> Task: Your answer should hold only the lines from the one with "The height and" through the end of the records, repeated exactly and minus any pictures.

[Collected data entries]
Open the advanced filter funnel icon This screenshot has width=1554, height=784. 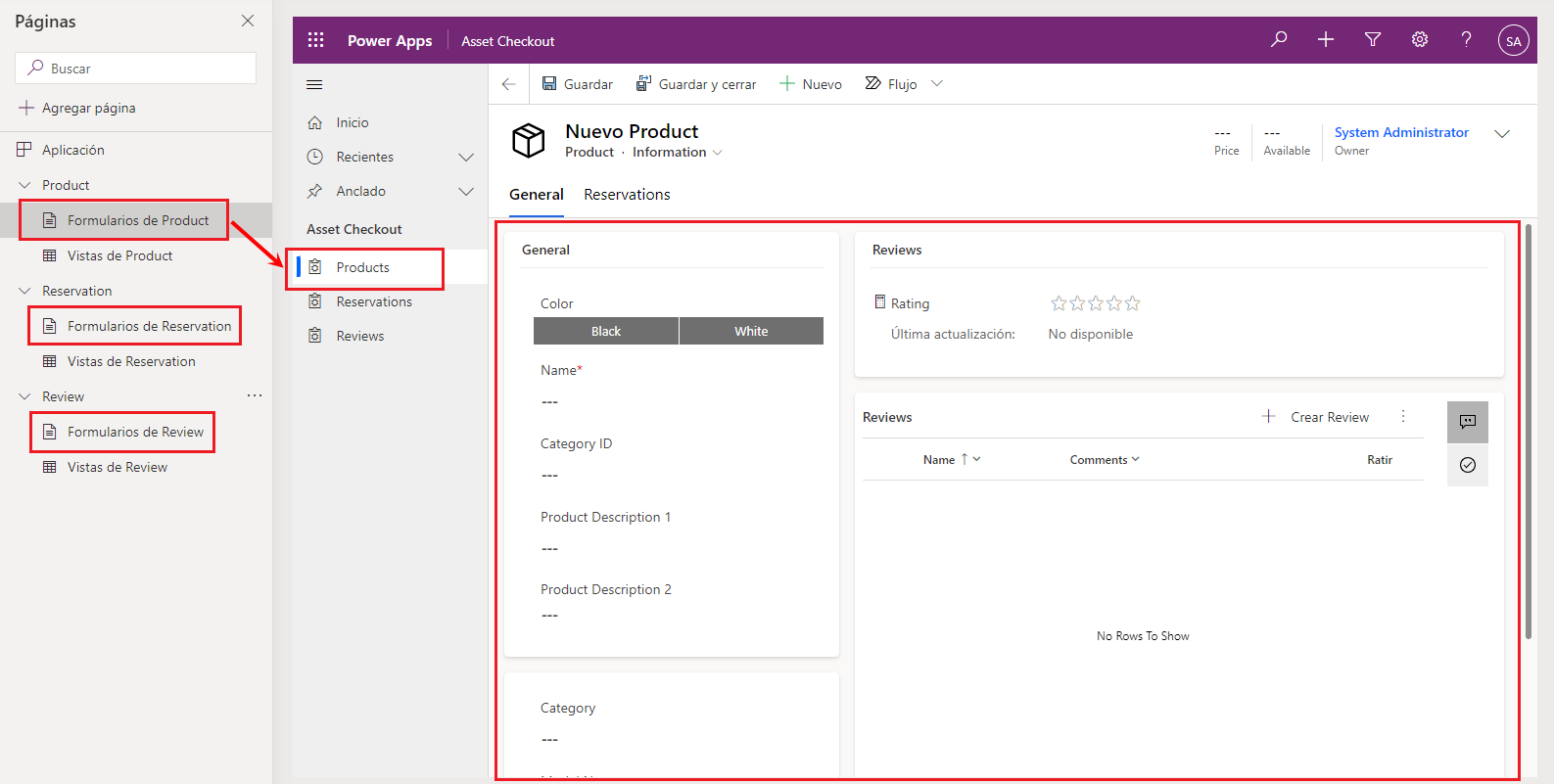click(x=1373, y=40)
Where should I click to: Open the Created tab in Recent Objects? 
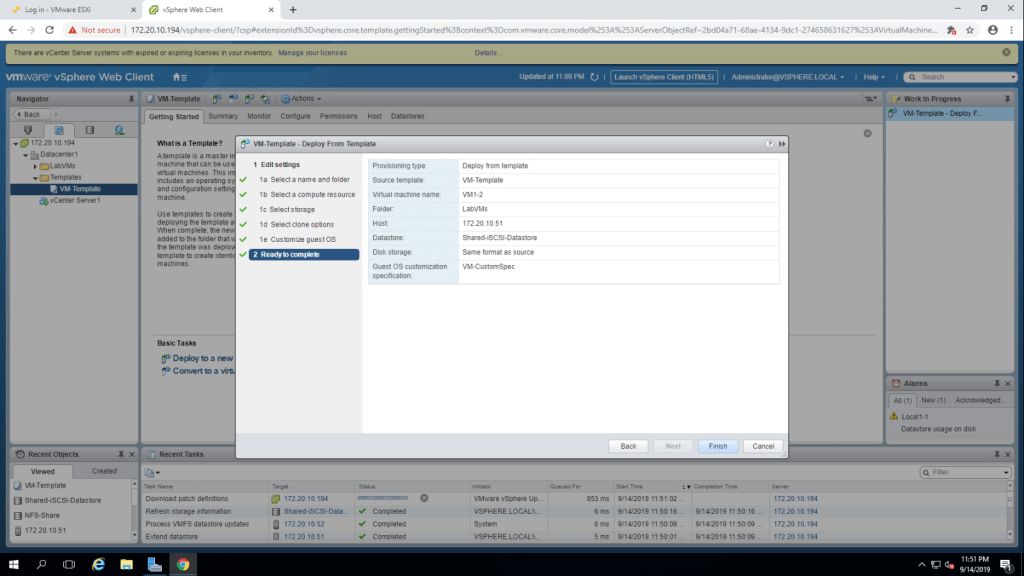coord(104,471)
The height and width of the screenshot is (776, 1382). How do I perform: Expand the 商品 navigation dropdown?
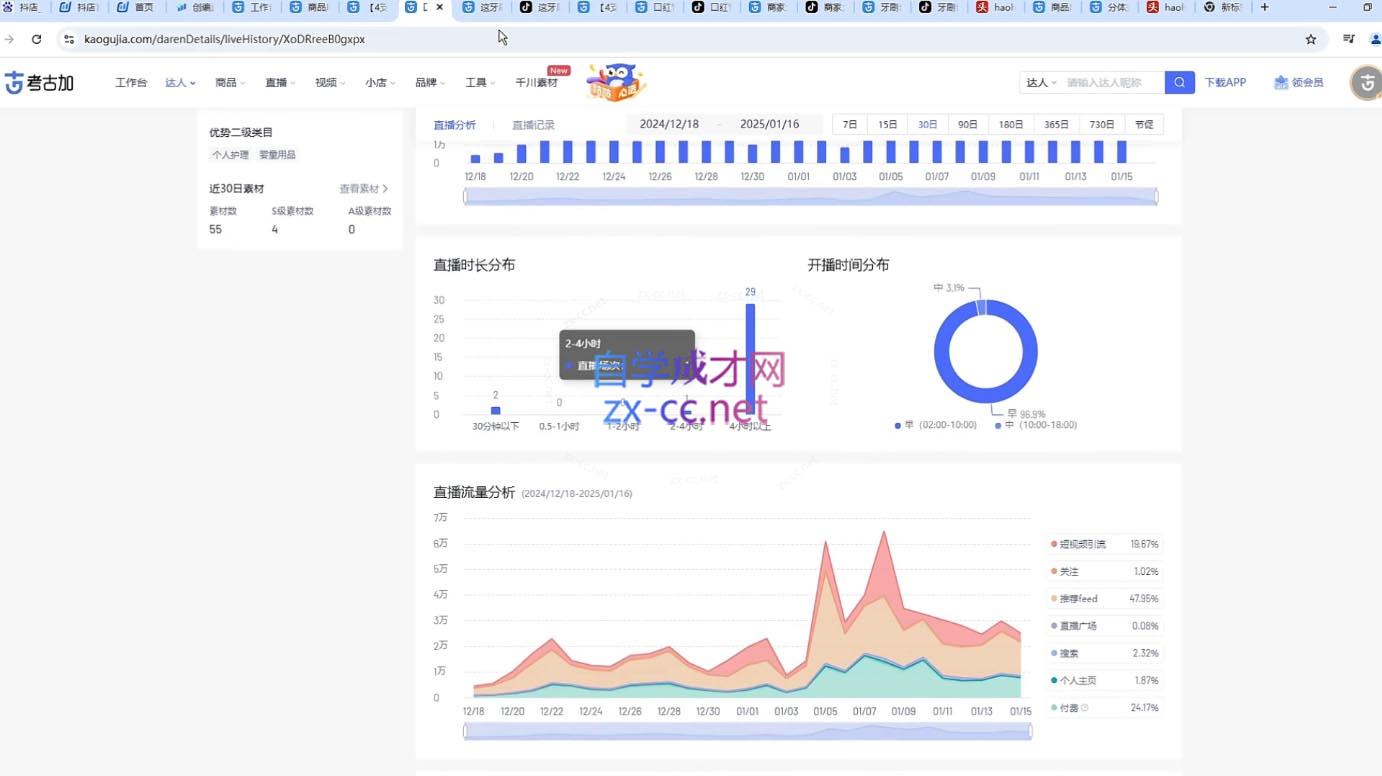[x=229, y=82]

> Written solution:
The height and width of the screenshot is (776, 1382). How do I perform: Expand the 商品 navigation dropdown?
[x=229, y=82]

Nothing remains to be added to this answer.